- **Problem statement**: Could you reproduce every row below word for word, leaving out the pictures?

- **Provided records**:
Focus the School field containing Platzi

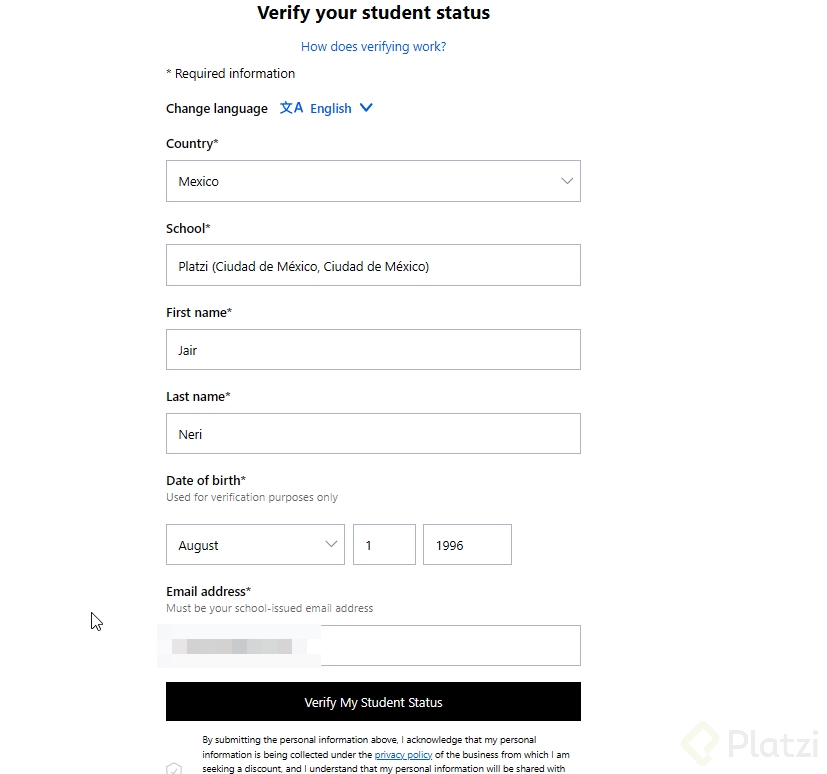tap(373, 266)
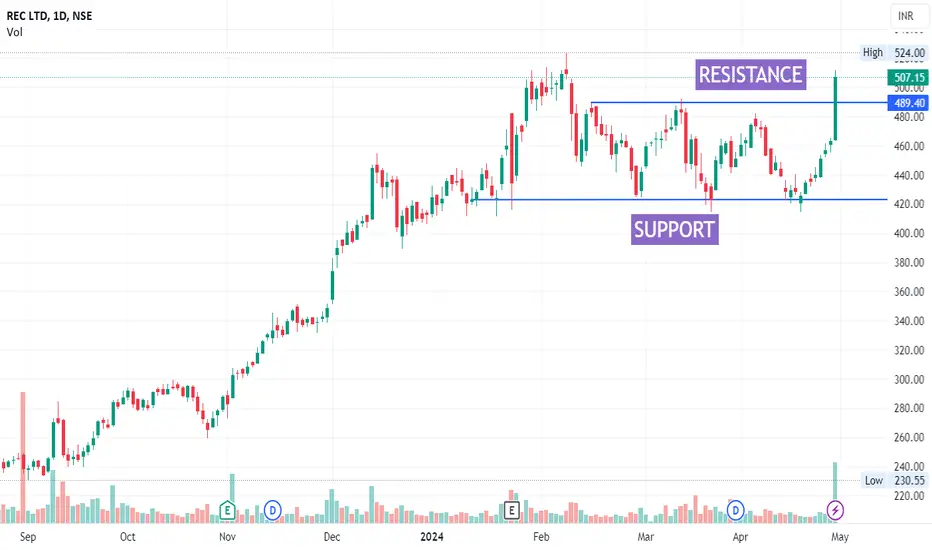
Task: Click the November earnings E icon
Action: 227,510
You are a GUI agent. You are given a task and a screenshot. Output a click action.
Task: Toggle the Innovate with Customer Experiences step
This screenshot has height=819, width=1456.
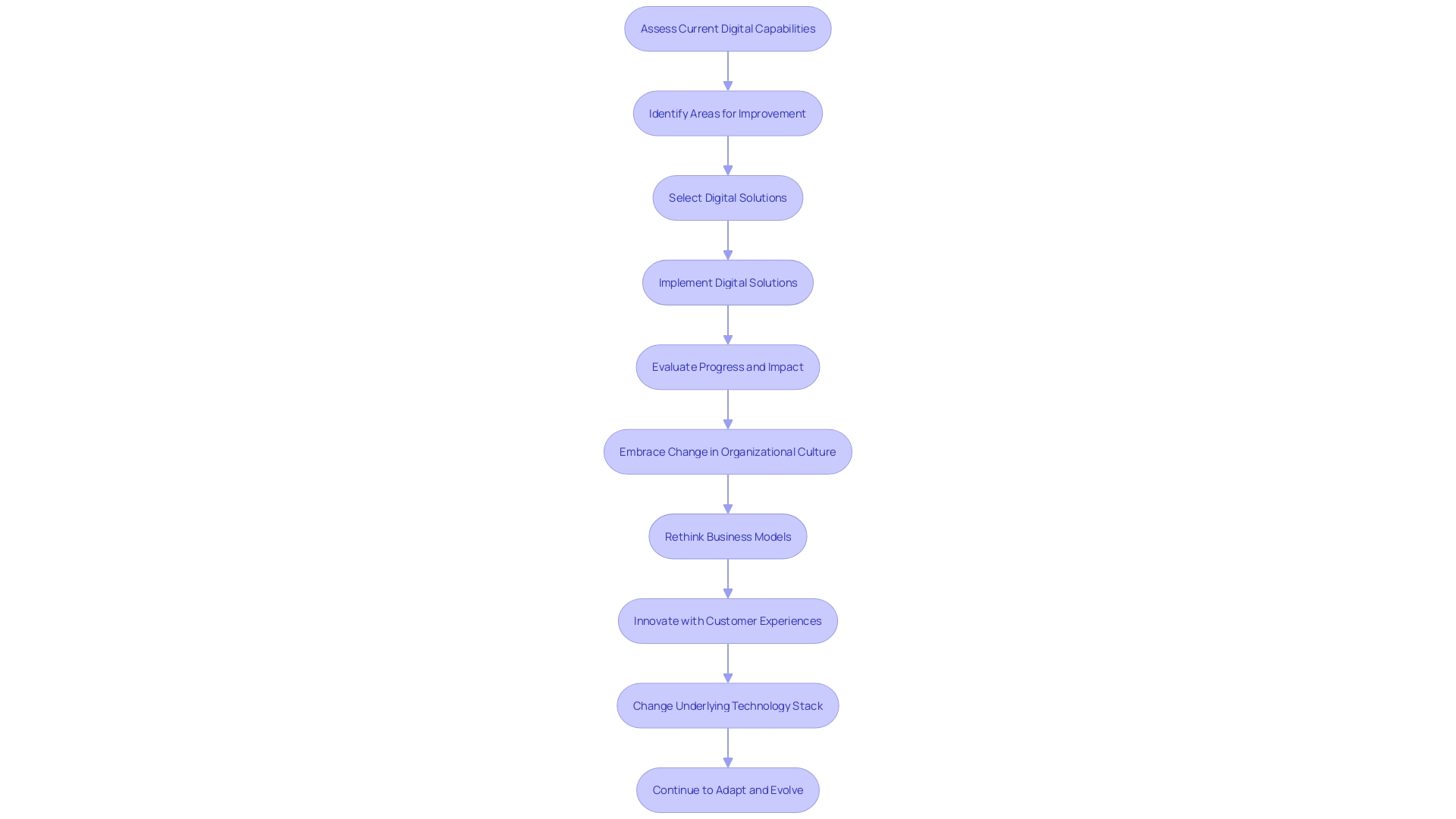click(x=728, y=620)
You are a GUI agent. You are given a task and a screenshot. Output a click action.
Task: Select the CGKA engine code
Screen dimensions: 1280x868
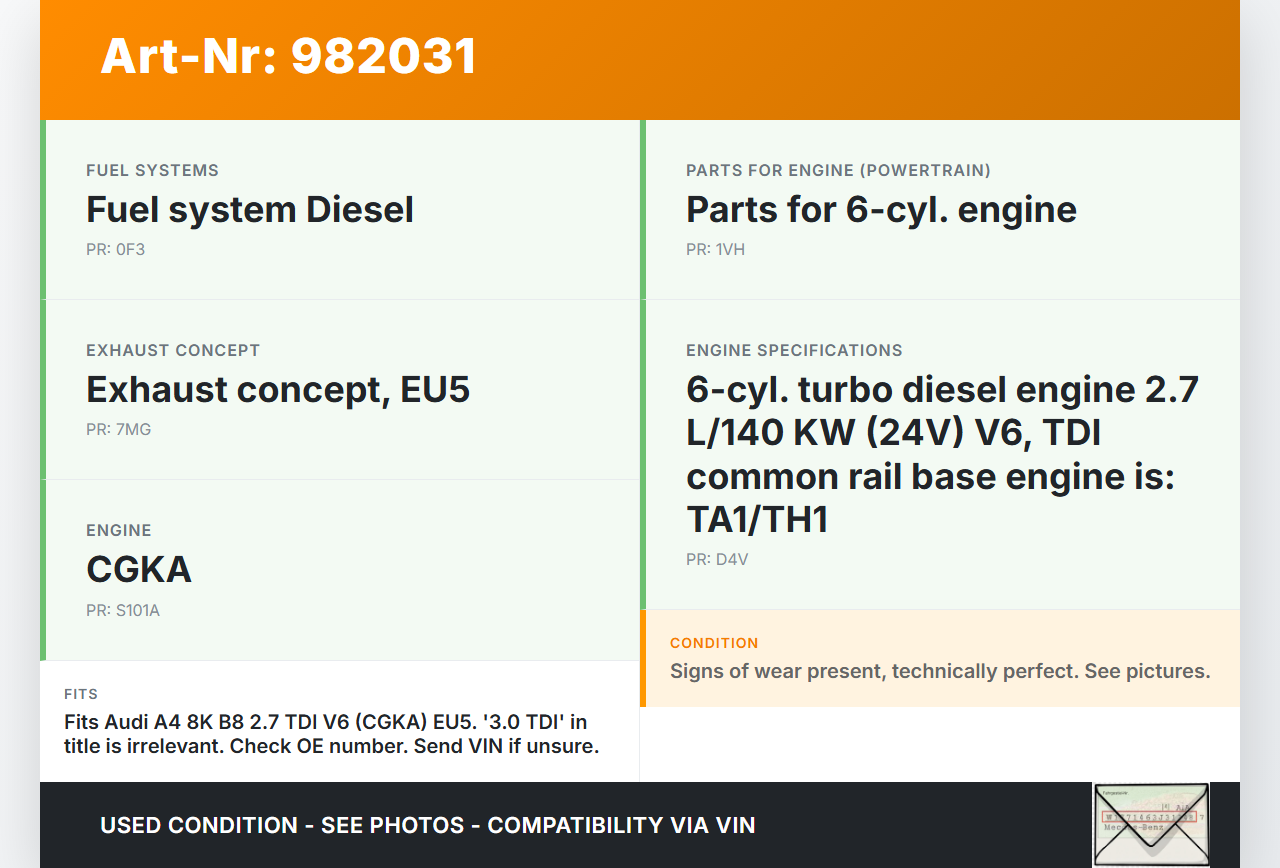pyautogui.click(x=139, y=569)
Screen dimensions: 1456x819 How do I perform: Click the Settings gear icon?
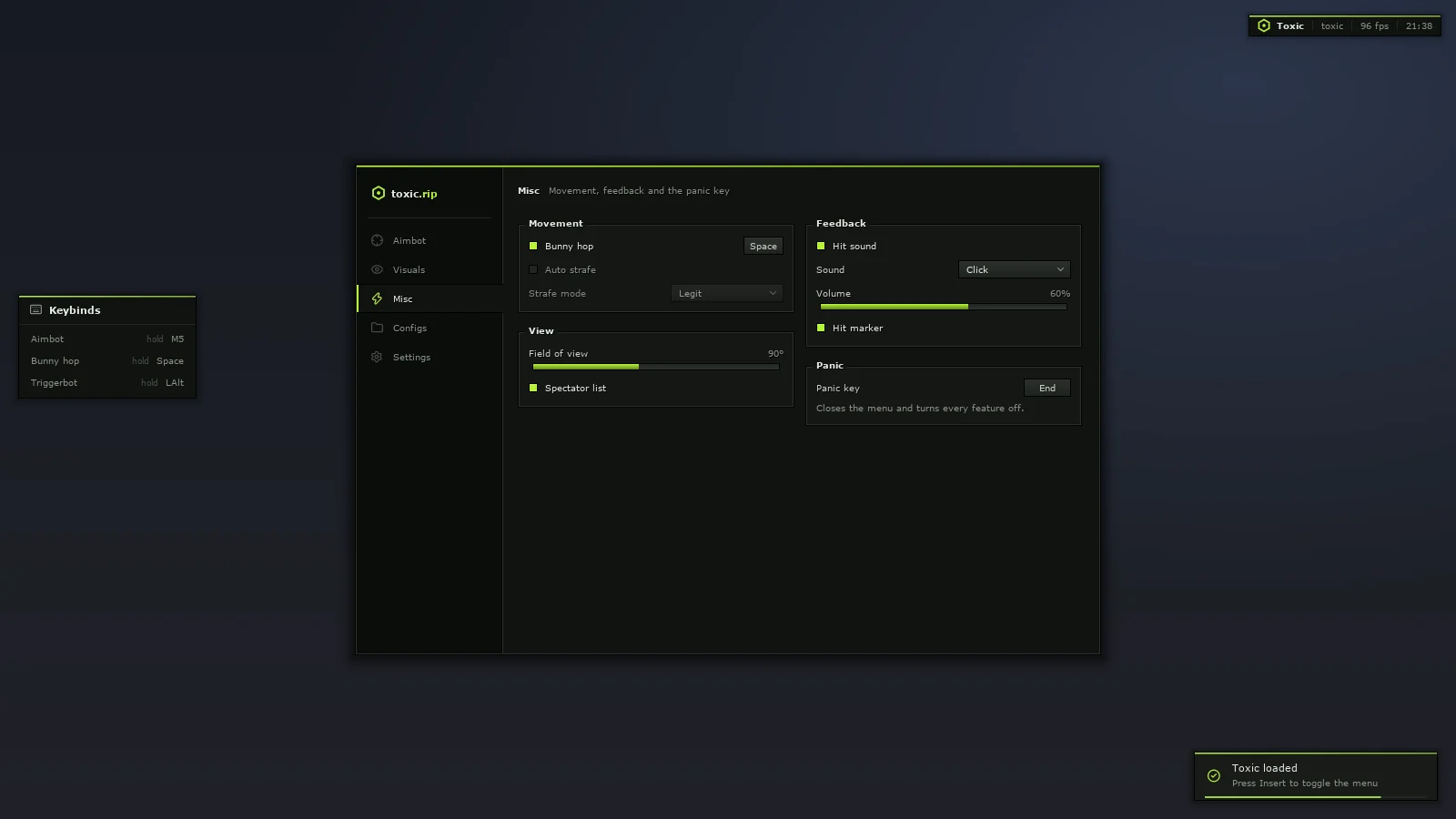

- **Exercise answer**:
Focus the School field containing Platzi

tap(373, 266)
Task: Click the November earnings E icon
Action: 227,510
You are a GUI agent. You are given a task and a screenshot. Output a click action.
Task: Toggle the Innovate with Customer Experiences step
This screenshot has height=819, width=1456.
click(x=728, y=620)
You are a GUI agent. You are given a task and a screenshot. Output a click action.
Task: Select the CGKA engine code
Screen dimensions: 1280x868
pyautogui.click(x=139, y=569)
Screen dimensions: 1456x819 How do I perform: Click the Settings gear icon?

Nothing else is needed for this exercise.